Set task
Starting at the beginning of the data and stopping after the line that contains "coord(9,69)", rewrite those lines with "hamburger menu icon" changed to "navigation menu icon" and everything else left as it is.

---------- Excerpted data ----------

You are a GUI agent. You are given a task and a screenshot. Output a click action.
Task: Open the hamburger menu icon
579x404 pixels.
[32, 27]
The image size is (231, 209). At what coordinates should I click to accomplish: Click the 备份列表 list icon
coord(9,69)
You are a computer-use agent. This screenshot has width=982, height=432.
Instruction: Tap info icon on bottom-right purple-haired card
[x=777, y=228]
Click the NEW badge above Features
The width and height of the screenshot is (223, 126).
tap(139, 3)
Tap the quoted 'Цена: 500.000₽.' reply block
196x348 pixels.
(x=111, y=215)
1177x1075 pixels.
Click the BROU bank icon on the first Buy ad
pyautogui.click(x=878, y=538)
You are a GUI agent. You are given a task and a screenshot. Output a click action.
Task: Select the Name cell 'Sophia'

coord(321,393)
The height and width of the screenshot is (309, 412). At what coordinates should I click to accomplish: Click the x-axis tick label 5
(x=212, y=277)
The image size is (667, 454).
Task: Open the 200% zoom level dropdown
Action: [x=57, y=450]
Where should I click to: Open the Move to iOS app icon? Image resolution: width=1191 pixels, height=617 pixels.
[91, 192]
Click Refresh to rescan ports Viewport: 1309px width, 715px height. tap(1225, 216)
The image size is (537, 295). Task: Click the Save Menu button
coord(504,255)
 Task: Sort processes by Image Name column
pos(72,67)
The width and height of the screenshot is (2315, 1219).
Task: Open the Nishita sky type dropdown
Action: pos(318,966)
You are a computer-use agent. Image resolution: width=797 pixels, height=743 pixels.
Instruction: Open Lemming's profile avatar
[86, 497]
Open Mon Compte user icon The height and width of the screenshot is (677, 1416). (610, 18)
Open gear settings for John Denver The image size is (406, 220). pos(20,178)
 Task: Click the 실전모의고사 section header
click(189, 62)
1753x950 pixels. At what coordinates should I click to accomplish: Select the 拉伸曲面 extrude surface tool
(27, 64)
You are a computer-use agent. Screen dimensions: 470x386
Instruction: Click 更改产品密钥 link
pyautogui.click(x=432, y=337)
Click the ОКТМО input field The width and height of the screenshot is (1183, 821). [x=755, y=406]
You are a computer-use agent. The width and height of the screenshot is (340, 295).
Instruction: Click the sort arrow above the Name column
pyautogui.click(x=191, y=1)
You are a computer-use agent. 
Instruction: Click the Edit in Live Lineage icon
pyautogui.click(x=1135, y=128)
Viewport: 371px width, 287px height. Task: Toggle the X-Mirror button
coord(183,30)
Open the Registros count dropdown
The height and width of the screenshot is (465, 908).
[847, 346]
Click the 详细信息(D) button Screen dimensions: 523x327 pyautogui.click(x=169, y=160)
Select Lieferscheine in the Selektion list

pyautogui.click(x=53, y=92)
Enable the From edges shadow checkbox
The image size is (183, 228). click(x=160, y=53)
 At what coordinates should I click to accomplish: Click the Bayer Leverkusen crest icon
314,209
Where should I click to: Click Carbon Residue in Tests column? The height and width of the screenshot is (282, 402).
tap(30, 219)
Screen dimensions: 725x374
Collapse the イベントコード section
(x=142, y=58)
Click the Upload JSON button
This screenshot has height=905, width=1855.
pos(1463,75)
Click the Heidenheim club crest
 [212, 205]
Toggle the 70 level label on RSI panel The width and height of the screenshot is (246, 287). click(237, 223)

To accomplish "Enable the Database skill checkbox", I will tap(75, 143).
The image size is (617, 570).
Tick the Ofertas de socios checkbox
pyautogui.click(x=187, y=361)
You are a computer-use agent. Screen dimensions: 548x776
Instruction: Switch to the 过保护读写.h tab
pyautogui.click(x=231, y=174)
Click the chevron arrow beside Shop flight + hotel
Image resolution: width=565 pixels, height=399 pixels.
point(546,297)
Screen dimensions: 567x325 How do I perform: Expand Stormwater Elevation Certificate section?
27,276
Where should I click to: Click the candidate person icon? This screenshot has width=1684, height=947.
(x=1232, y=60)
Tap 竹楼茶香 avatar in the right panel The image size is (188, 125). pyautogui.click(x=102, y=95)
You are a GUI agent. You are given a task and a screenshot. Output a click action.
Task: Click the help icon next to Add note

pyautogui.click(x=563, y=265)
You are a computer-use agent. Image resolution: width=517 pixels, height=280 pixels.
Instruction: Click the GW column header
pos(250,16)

----------

Solution for this exercise
You are a GUI agent. You are given a task and a screenshot. Output a click action.
Task: Open the navigation menu icon
579x404 pixels.
[32, 27]
The image size is (231, 209). At what coordinates should I click to accomplish: Click the 备份列表 list icon
coord(9,69)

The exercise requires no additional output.